_Input data_

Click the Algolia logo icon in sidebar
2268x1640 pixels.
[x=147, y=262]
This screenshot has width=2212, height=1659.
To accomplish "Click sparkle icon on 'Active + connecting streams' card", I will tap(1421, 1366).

_Exercise requirements_
Which lines of the data contain the word "icon"? Copy each one.

_Problem solution_
Click the Algolia logo icon in sidebar
To accomplish "Click sparkle icon on 'Active + connecting streams' card", I will tap(1421, 1366).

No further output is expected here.